▶ Instructions for the task
Retype each line below precisely and omit all images.

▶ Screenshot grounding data
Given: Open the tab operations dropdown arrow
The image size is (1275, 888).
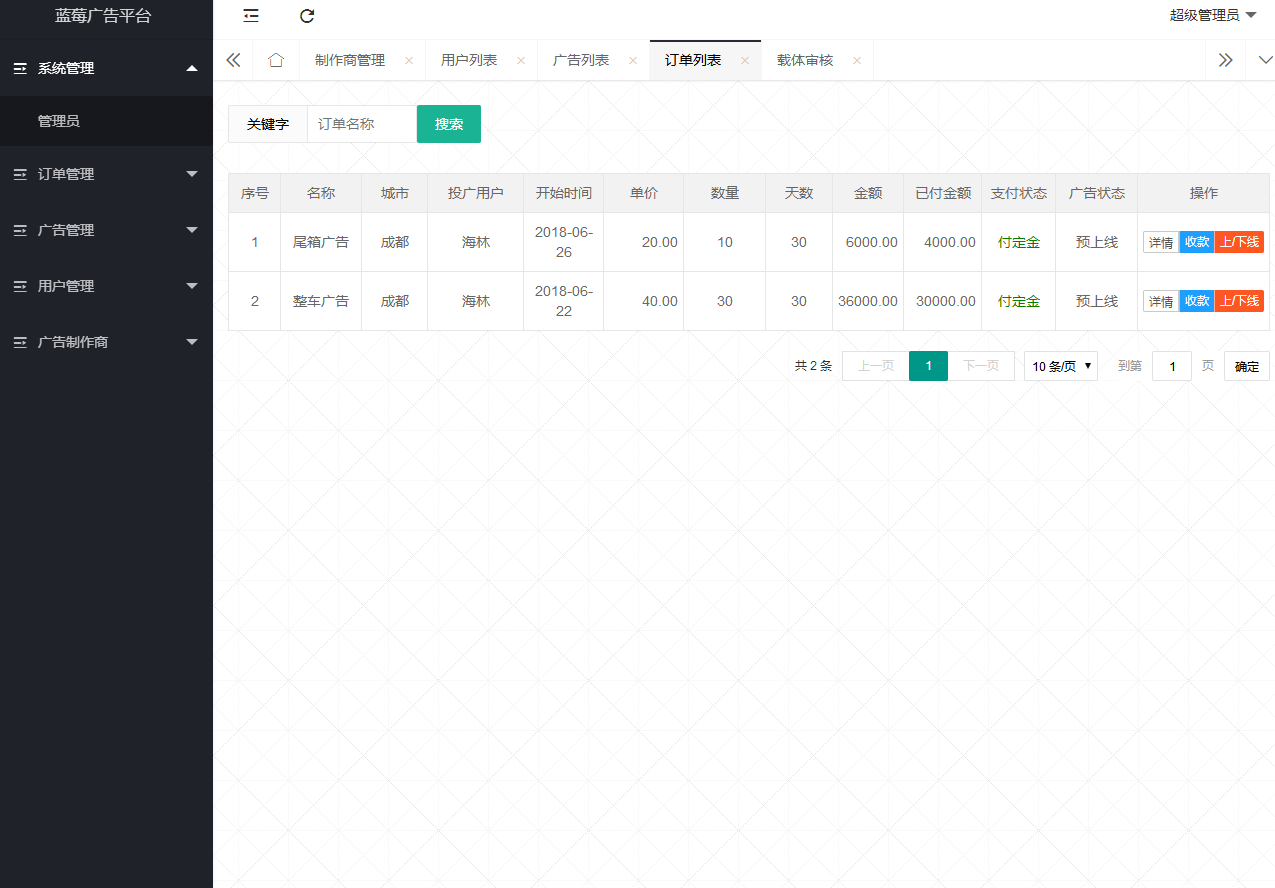Looking at the screenshot, I should (1265, 60).
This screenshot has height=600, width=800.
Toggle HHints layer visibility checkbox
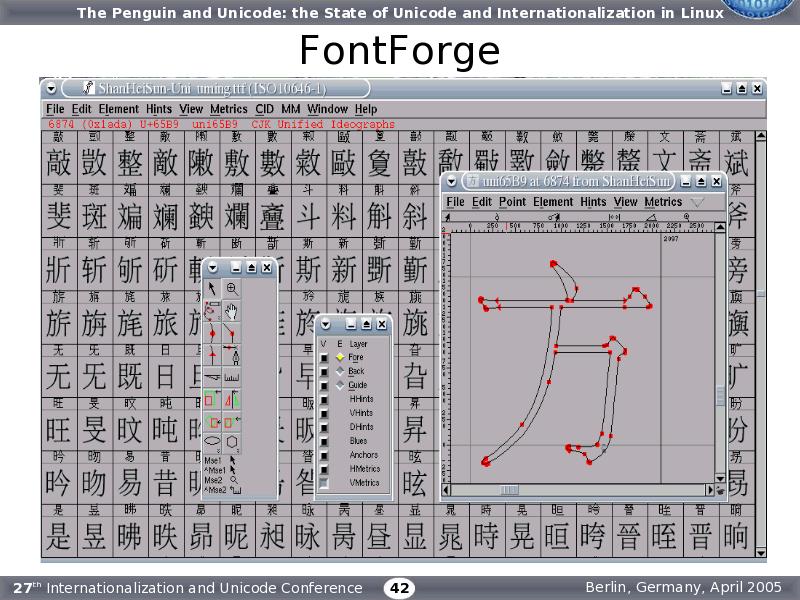323,399

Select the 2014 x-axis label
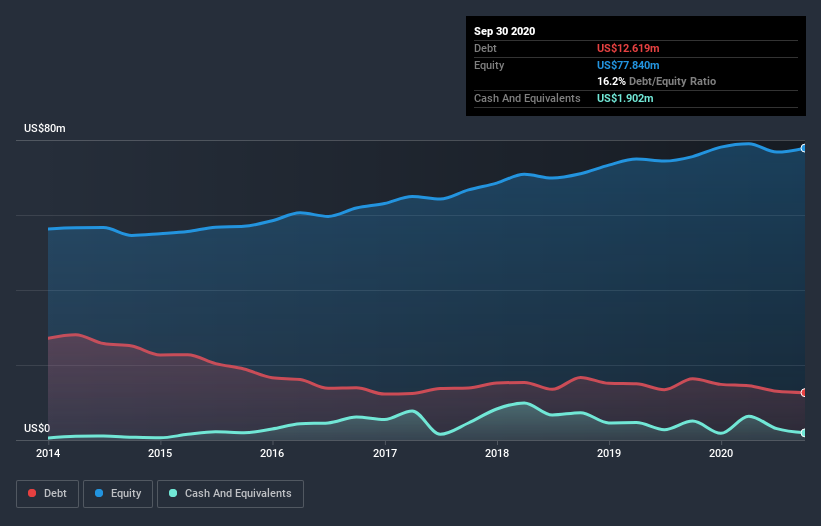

▶ Output of the exercise
Given: Open the tab operations dropdown arrow
The image size is (1275, 888).
Looking at the screenshot, I should (1265, 60).
This screenshot has height=600, width=800.
Toggle HHints layer visibility checkbox
323,399

Select the 2014 x-axis label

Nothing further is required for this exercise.